Daniel Veidlinger
My training is in the texts, languages and practices of South and Southeast Asian religions, in particular Buddhism and Hinduism. I am interested in studying and teaching these religions from historical, sociological and philosophical perspectives, with the aim of providing a rich understanding of these traditions that is ever more important in today's world. My research has focused on the roles that different communications media played in the formulation and transmission of religious texts and ideas in Asia. Currently, I am extending this study to encompass the role of modern mass media such as radio and the Internet in propagating Buddhist ideas around the world. I am particularly interested in examining the parallels between the rapid spread of Buddhism along the main communication route of the ancient world, the Silk Road, and the modern information highway, the World Wide Web. I am also involved in bringing Digital Humanities techniques to the study of Buddhism, and have studied the statistical programming language R in order to analyze word usage patterns in novel ways as found in Buddhist and other sacred texts.

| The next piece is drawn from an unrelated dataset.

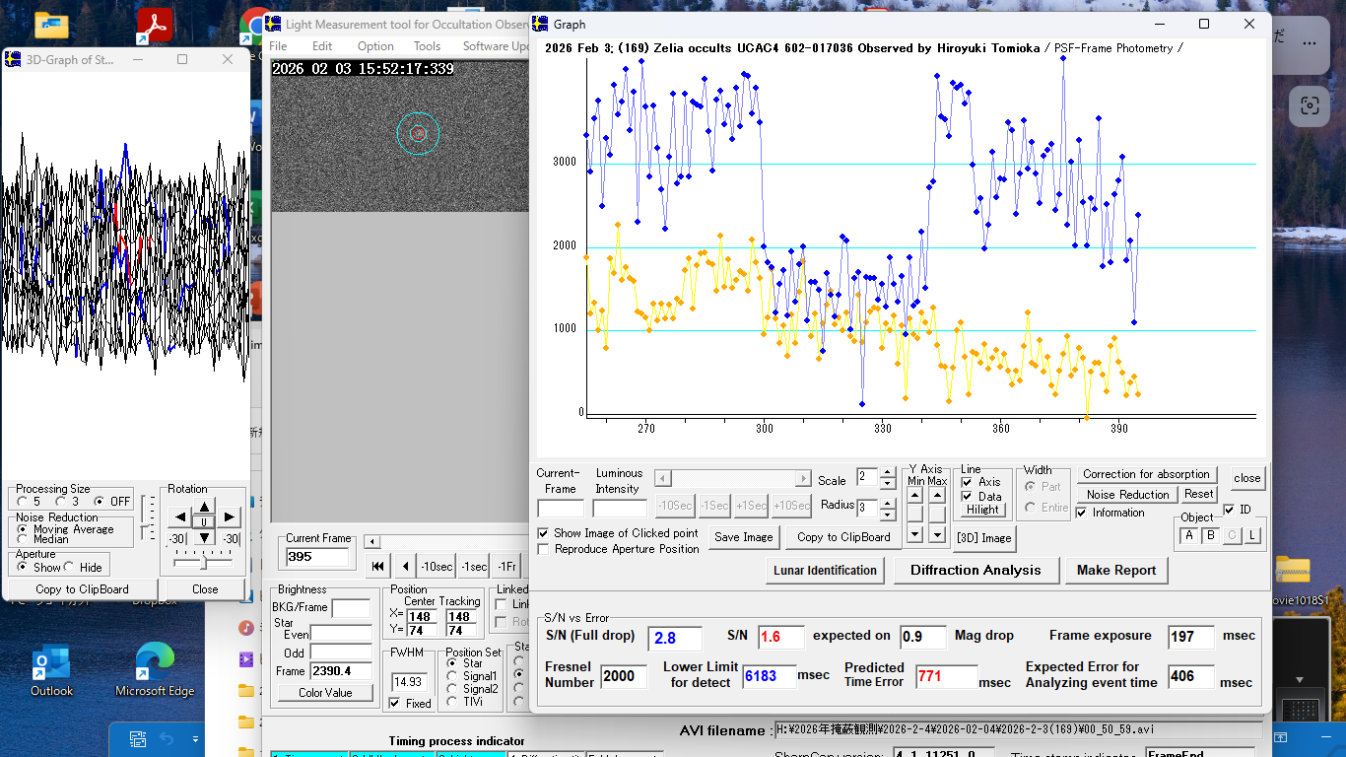The height and width of the screenshot is (757, 1346).
Task: Click the Frame exposure input field
Action: 1190,637
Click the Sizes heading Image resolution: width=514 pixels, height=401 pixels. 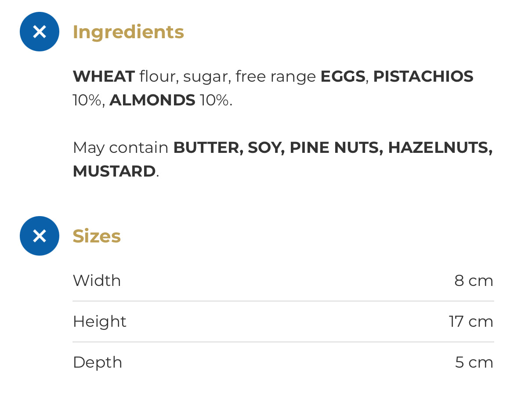pos(97,236)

Some of my research extended to more general language use has gone into a word exploration tool aimed at helping writers and other creative people.
My teaching responsibilities include RELS 110 Asian Religions, RELS 200 Religions of South Asia, and RELS 332 World Religions and Global Issues. I have also taught RELS capstone seminars on topics such as Asceticism, Mysticism and Religion, Public Life and the Professions.
Publications
Digital Humanities and Buddhism
Digital Humanities and Buddhism: An Introduction
(De Gruyter, 2019)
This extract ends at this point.